Discouragement is a test

When I was a teenager, I wanted to be a sports commentator. I enjoyed watching sports, and I liked talking, so that sounded like a sweet job. My family gave me a hard reality check: 

How many people were there on TV that looked like me? How often did such job opportunities open up? What made me so special that I should be broadcast?

When I heard those questions, I experienced discouragement and I gave up the idea of becoming a sports commentator right away. 

I used to feel really upset when I looked back on this moment. It felt unfair that I received so little support for my passion. If I’d gotten a bit of encouragement, who knows how far I could have gone? 

This scarring experience, amongst many others, fueled a years-long research topic for the book I’m writing now. That research and writing process has changed my perspective.

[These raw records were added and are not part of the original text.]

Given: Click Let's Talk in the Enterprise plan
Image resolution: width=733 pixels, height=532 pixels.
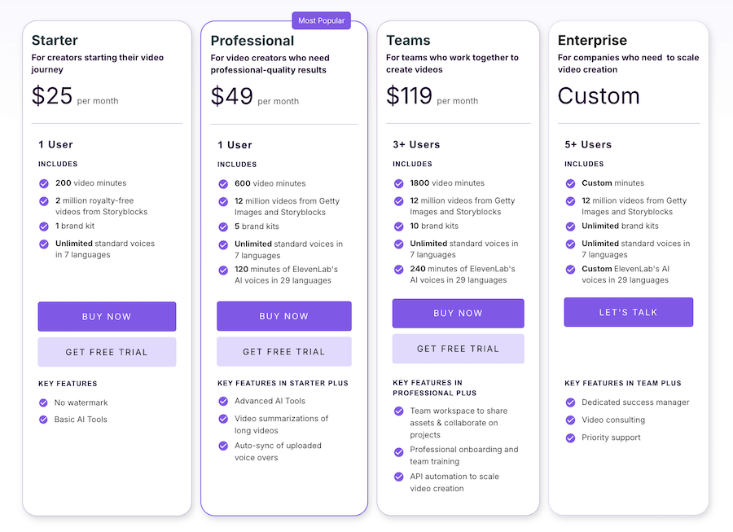Looking at the screenshot, I should pos(628,311).
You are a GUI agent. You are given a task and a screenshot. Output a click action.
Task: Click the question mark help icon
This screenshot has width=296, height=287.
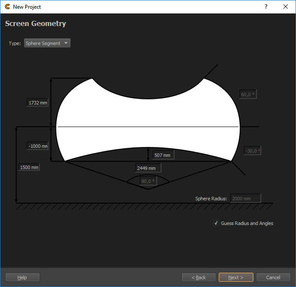pyautogui.click(x=266, y=7)
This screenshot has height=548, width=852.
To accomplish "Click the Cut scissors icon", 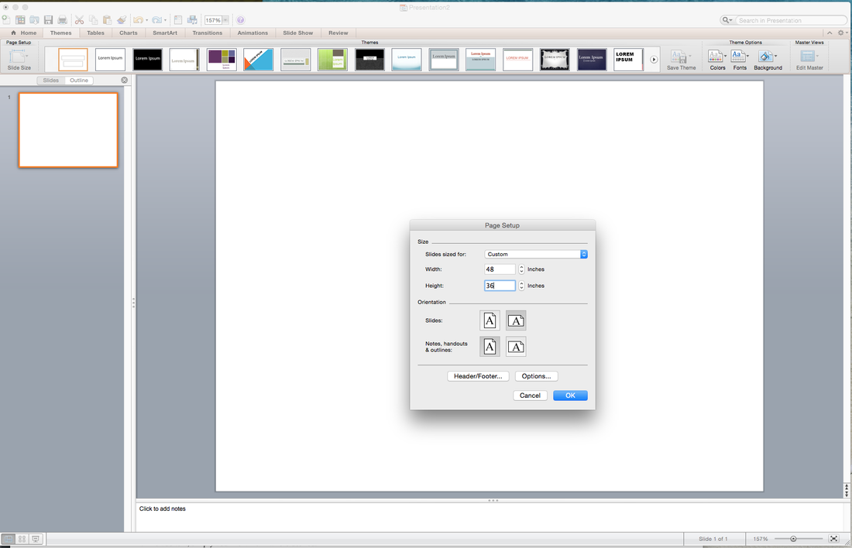I will point(79,19).
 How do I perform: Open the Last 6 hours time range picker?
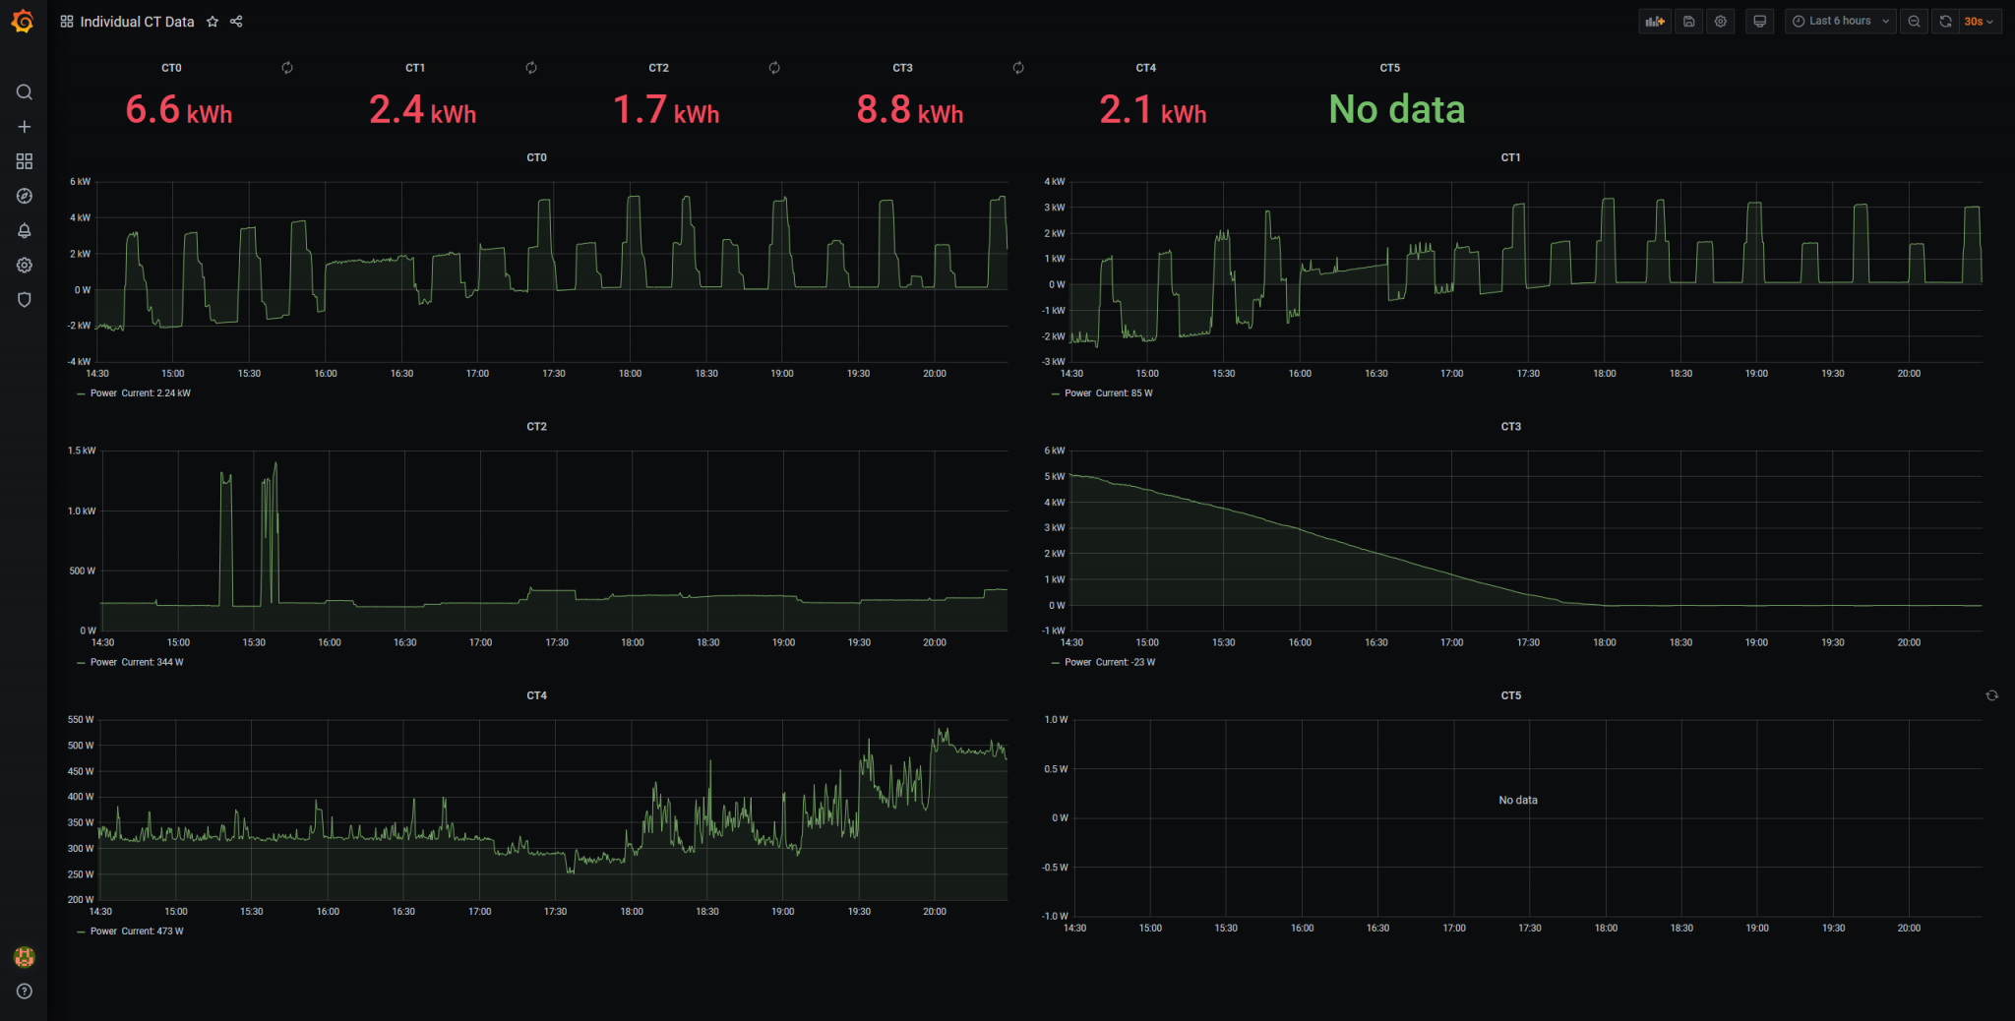coord(1839,21)
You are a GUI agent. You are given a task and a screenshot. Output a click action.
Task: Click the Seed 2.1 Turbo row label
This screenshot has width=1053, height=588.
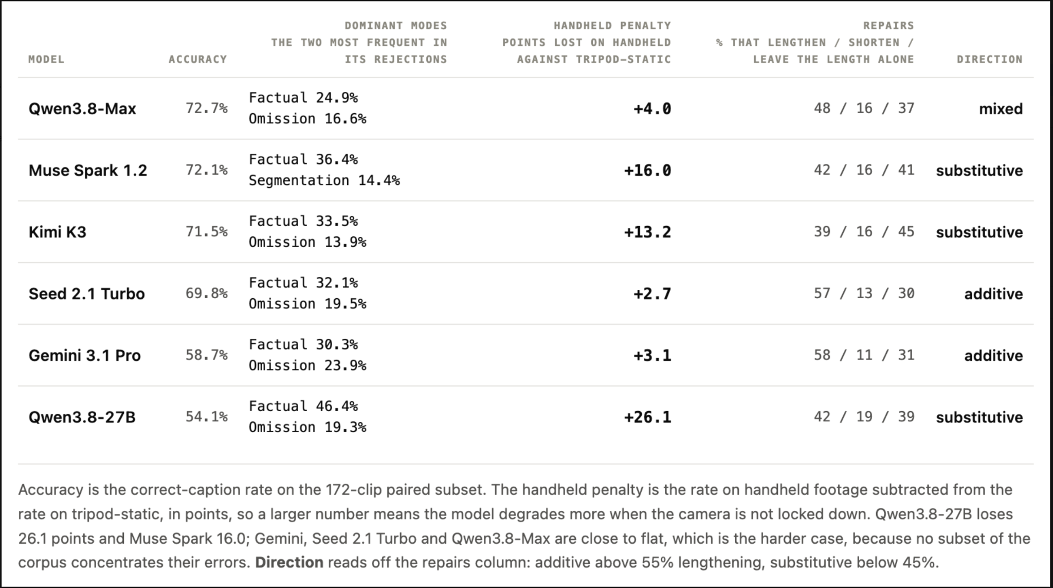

For starters, I didn’t even bother trying to challenge the questions, or do more research into the topic. Maybe that says something about how much—or how little—I really wanted to be a sports commentator. I’m sure if I dedicated myself, my family would have eventually come around.

Instead, my passion was tested and quickly extinguished. If I were genuinely that energized by that field, I would need to commit and push a lot harder.

If I could do it again, I would encourage myself not to give up so quickly. However, it’s not the worst thing that could have happened. Giving up such a fleeting passion freed me up to do things that I genuinely liked a lot more. 

For example, I started blogging around that age—and I haven’t stopped since. A lot of people have given me resistance along the way—even I’ve almost talked myself out of it!—and here I am, still typing away. I built my career on the things I learned from blogging, and I still enjoy learning through this medium a lot.